Material provided:
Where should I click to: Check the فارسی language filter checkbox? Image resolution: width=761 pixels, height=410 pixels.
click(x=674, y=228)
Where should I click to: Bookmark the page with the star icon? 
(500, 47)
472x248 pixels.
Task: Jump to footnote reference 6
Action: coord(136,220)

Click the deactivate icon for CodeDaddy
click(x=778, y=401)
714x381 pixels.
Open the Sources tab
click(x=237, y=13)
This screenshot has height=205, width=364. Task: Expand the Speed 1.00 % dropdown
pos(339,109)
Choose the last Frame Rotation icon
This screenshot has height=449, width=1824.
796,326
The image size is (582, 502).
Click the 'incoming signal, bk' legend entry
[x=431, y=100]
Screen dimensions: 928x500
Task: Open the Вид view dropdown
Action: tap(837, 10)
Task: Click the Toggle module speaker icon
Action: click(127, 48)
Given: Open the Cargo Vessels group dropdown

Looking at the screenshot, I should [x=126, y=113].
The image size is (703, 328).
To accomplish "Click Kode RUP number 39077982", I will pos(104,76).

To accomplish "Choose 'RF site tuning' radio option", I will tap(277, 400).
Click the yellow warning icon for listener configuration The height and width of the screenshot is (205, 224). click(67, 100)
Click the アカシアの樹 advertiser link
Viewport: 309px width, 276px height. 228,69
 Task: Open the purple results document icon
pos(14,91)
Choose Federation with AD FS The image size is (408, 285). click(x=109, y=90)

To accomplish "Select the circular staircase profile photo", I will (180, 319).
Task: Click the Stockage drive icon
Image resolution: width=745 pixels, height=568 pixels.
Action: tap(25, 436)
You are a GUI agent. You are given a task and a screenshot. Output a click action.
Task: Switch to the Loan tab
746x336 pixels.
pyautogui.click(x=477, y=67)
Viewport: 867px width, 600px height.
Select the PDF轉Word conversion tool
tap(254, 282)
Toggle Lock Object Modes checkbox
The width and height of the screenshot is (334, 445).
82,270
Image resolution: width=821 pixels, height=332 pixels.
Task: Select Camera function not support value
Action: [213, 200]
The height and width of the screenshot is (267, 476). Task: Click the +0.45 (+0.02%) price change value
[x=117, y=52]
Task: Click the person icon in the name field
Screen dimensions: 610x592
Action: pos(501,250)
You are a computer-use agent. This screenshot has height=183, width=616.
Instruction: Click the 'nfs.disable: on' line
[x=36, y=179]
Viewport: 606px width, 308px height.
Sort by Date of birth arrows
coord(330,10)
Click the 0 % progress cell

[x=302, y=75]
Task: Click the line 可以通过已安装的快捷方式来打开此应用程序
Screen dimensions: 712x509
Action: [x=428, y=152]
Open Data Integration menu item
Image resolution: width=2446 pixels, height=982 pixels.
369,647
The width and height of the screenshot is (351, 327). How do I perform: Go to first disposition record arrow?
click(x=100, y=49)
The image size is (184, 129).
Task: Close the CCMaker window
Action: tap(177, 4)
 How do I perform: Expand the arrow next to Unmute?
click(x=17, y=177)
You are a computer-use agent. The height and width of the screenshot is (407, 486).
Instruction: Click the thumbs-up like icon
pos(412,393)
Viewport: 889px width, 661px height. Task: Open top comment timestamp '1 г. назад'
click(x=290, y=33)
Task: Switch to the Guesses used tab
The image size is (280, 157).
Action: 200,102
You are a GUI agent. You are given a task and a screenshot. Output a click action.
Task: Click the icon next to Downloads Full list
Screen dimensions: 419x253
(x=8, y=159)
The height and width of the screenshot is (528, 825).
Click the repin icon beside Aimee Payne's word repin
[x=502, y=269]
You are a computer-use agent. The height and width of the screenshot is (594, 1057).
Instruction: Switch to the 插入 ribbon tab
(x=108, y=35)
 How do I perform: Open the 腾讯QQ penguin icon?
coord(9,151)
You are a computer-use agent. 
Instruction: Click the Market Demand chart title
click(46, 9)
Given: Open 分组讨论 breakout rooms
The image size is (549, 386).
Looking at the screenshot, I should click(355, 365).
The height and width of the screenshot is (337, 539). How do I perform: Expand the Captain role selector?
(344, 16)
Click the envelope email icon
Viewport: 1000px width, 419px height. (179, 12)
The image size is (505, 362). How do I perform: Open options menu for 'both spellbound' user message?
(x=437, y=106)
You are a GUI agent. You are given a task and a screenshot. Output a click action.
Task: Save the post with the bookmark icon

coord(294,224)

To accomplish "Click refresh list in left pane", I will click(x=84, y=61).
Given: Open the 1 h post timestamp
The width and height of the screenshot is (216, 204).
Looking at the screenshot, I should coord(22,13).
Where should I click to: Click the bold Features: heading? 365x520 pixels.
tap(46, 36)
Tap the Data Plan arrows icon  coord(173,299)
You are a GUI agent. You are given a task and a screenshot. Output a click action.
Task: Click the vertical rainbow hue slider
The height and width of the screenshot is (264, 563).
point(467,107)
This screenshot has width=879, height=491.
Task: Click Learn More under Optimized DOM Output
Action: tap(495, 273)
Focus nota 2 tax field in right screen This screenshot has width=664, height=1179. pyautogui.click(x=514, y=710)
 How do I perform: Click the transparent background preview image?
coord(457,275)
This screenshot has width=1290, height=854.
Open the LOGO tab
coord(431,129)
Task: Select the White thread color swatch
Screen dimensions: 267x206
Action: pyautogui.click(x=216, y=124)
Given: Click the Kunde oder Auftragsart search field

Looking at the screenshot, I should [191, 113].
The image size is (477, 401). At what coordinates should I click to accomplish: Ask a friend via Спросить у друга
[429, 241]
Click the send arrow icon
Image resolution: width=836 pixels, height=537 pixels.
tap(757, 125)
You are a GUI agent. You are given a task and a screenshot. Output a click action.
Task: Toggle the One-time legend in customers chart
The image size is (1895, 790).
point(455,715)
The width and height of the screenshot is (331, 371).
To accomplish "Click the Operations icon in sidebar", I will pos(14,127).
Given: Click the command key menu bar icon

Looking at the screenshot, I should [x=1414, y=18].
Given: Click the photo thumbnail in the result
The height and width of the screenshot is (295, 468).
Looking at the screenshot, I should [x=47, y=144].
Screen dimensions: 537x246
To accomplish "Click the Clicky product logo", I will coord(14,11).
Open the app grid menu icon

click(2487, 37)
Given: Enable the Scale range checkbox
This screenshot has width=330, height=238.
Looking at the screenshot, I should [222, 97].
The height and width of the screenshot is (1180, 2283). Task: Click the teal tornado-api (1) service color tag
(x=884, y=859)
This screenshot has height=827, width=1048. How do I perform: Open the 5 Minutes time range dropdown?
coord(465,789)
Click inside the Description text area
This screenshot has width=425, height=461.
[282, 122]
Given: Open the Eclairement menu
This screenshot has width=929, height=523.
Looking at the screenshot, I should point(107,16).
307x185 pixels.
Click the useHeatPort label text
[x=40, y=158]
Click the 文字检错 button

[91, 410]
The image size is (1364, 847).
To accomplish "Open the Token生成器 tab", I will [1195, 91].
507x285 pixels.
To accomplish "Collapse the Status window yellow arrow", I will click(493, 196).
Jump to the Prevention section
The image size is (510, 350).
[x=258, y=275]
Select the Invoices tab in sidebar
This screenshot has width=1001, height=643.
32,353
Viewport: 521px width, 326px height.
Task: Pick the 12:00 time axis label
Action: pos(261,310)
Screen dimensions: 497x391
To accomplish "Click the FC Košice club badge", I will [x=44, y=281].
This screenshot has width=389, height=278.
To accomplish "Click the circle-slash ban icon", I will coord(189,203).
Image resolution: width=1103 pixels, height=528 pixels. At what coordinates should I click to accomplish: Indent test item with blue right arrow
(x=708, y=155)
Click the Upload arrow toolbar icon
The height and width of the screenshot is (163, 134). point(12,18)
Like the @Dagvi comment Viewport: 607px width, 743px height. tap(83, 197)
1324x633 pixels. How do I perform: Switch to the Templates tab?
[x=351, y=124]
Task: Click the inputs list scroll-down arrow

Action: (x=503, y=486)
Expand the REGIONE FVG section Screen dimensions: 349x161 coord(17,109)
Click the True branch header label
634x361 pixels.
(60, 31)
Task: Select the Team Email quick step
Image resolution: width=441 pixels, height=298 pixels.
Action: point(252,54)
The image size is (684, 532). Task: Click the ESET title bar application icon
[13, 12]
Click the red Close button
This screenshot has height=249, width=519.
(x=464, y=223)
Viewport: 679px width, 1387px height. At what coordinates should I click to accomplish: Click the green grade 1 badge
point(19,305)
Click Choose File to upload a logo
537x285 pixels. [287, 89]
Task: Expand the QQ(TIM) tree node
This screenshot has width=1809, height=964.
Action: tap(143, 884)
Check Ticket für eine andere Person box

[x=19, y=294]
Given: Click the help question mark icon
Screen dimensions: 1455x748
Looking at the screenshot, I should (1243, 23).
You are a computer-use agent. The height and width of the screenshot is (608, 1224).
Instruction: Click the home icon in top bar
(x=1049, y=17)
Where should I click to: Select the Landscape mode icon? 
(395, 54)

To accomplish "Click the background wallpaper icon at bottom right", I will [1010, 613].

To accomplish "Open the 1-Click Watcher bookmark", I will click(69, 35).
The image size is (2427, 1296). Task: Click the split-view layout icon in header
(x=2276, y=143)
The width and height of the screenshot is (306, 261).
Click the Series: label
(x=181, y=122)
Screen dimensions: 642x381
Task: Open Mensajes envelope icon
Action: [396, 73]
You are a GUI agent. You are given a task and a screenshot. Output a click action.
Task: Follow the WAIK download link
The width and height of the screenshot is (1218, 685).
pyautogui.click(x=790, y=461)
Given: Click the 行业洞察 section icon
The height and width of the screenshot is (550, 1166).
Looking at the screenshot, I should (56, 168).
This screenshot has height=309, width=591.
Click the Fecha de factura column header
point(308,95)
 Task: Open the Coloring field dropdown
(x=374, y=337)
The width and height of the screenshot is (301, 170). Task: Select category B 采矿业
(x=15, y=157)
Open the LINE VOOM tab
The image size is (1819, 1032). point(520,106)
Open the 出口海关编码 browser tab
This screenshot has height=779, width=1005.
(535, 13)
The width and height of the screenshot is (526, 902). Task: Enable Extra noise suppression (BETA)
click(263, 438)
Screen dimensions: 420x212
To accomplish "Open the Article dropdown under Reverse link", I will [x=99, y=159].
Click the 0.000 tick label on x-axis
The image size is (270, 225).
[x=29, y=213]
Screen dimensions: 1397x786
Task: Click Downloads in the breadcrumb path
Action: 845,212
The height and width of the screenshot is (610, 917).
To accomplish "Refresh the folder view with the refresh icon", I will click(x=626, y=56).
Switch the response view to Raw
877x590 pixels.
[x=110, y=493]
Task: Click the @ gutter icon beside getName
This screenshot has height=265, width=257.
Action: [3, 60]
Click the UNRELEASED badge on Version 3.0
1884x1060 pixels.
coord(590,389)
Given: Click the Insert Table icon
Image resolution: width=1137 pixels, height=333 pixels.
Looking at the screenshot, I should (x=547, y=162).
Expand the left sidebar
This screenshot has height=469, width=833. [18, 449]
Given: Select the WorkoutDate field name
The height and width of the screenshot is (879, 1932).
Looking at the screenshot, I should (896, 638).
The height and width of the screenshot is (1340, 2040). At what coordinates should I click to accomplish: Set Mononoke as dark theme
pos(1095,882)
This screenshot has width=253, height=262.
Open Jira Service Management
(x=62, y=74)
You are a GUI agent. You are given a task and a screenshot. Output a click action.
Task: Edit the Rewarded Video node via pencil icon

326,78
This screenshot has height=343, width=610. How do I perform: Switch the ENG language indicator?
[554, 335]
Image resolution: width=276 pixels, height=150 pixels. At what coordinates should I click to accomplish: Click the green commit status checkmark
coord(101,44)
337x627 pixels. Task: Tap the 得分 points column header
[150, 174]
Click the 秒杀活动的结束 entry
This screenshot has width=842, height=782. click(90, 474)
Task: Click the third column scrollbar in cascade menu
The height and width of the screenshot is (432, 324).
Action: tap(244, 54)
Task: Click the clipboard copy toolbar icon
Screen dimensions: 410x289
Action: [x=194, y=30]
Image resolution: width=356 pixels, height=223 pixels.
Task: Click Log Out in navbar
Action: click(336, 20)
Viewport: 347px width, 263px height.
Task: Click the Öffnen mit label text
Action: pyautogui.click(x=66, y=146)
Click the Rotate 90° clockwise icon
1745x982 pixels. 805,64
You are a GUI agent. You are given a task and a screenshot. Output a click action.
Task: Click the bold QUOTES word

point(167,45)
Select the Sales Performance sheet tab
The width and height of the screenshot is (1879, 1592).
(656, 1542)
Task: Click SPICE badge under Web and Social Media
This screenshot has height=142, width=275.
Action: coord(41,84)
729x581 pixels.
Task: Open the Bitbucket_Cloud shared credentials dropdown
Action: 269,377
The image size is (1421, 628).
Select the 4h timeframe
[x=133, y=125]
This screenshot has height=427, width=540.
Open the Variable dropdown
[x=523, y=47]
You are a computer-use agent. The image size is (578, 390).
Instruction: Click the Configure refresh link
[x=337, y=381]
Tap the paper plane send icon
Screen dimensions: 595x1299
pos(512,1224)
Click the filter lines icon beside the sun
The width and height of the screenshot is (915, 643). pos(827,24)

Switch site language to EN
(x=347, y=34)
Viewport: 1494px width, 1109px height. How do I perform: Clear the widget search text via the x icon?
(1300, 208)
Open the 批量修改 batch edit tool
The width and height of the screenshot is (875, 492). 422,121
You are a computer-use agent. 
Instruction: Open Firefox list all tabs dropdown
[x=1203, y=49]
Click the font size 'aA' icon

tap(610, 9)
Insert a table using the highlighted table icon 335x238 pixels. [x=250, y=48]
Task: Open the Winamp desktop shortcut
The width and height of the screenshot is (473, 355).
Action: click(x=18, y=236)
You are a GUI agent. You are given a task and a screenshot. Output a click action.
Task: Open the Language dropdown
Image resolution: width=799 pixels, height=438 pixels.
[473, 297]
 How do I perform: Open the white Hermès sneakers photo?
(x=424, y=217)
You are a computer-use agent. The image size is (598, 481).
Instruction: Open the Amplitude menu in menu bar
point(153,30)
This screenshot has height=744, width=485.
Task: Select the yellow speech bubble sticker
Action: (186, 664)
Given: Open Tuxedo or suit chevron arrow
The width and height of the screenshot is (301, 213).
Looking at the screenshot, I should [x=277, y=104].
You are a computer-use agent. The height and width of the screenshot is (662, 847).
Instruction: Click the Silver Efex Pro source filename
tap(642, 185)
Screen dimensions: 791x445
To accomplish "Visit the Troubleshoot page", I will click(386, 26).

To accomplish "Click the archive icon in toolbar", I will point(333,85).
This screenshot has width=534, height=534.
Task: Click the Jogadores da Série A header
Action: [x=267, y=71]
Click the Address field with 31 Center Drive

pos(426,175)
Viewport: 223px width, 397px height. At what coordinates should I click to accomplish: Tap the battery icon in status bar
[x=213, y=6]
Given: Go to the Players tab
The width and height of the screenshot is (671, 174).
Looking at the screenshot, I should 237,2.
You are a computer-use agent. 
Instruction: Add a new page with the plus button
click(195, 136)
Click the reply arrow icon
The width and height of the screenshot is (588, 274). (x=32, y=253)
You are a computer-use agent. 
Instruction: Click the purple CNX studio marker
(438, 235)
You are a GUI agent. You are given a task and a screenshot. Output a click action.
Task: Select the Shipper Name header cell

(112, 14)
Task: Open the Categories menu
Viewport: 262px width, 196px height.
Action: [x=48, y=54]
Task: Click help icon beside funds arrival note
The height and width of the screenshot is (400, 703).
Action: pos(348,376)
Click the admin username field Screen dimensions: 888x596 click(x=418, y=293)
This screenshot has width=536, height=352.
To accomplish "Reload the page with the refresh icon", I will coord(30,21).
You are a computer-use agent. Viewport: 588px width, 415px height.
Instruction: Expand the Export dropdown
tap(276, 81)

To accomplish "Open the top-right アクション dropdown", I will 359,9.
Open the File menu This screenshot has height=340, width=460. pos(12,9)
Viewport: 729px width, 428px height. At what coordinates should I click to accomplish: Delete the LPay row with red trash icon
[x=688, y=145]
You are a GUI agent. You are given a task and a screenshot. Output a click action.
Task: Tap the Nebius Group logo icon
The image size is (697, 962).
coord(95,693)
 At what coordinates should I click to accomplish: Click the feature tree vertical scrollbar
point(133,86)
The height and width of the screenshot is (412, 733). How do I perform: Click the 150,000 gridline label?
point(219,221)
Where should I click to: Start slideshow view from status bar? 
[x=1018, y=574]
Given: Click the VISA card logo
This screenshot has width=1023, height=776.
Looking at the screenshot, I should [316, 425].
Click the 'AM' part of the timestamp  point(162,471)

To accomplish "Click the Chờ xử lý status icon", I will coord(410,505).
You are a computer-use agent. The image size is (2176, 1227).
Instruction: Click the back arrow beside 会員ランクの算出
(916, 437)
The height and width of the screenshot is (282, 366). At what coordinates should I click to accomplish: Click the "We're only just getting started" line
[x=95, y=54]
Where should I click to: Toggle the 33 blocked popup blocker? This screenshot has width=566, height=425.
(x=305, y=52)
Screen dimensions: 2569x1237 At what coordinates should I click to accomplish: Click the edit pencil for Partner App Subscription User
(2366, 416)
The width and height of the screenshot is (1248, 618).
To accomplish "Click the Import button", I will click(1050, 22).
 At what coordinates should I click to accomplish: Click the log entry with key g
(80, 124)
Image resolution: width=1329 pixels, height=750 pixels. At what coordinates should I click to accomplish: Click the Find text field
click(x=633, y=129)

Exercise directions: Rewrite everything from the start of the items down through the line that contains "click(x=237, y=13)", replacing "Sources tab" with "Console tab" and keeping everything else the same.

Output of the exercise:
Where should I click to: Check the فارسی language filter checkbox? Image resolution: width=761 pixels, height=410 pixels.
click(x=674, y=228)
Where should I click to: Bookmark the page with the star icon? 
(500, 47)
472x248 pixels.
Task: Jump to footnote reference 6
Action: coord(136,220)

Click the deactivate icon for CodeDaddy
click(x=778, y=401)
714x381 pixels.
Open the Console tab
click(x=237, y=13)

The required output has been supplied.